BrainCom: Neural Prosthetics for speech: Five-year European Commission FETPROACT-2016
I am a Principal Investigator on the Horizon 2020 BrainCom project, which aims to help advance the basic understanding of speech networks in the cerebral cortex, and to develop rehabilitation solutions using innovative brain-computer interfaces.
I am leading the Work Package on ‘Ethics, Implants and Society’, which will cover a range of philosophical and ethical questions associated with the BrainCom research and the technology’s potential applications. We work with engineers, neuroscientists, clinicians, regulators and patients to examine a number of topics such as the degree of control and responsibility users will have over the externalisation of their thoughts and the relationship users have with their devices. We also examine the potential experience of the physical components as part of the body, issues relating to obtaining informed consent from patients who can only communicate via a neuroprosthesis, and the question of how data collected and stored on devices should be managed.

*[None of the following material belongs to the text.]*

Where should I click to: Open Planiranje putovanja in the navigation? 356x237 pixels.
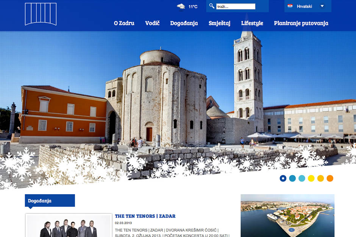[301, 23]
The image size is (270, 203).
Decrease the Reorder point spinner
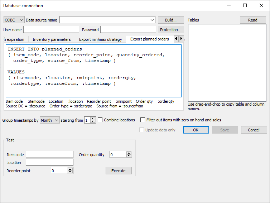coord(71,173)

Collective Responsibility for Infectious Disease
I am a Research Fellow and Programme Manager on the Oxford Martin Programme on Collective Responsibility for Infectious Disease. Bringing together zoology, history, philosophy, psychology and medicine, our four-year project addresses the central research question: What is the role of collective responsibility in the genesis of and appropriate response to the threat of infectious disease? Our principal aim is to generate disease-specific policy recommendations for collective action on influenza, malaria, antibiotic resistance and vaccine-preventable childhood infections.

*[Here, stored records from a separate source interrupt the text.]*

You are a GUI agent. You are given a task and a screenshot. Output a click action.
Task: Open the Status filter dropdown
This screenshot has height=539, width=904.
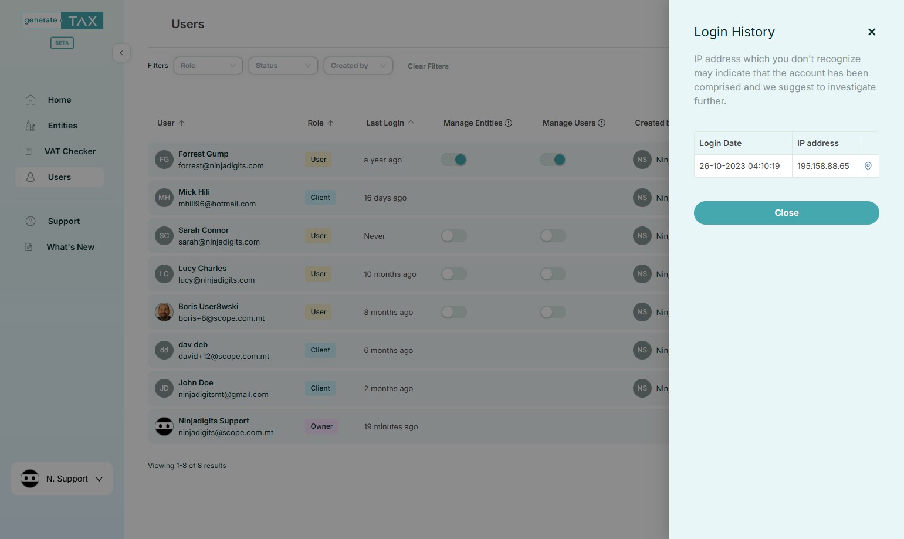283,66
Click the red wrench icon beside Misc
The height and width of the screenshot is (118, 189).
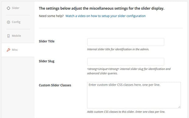tap(8, 50)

Individual Responsibility and Healthcare
I am a research fellow on Julian Savulescu’s Wellcome Trust Senior Investigator Award: Responsibility and Healthcare.This project addresses questions such as: What is moral responsibility and does it matter in healthcare? Should treatment decisions and the allocation of resources take into account whether patients are responsible for their condition? Is it the physician’s role to encourage patients to take responsibility for their health? Does addiction undermine responsibility?
My previous project was the Oxford Martin Programme on Mind and Machine. This project brings together a collaboration of biologists, engineers and computer scientists to work on developing and applying technology that will allow the observation of and intervention in brain function. My role is to examine the ethical, legal and social implications of various brain intervention and interface technologies. Technologies covered include non-invasive brain stimulation, deep brain stimulation, optogenetics, brain-computer interfaces and virtual reality.
Our policy paper on cognitive enhancement devices can be found here.
With the University of Sheffield, I co-investigatied the ethics of virtual reality and immersive technologies. The technologies we examined raise (amongst others) traditional philosophical questions about identity, authenticity and the value of different experiences, and new ethical questions about interacting with the world via a robot avatar.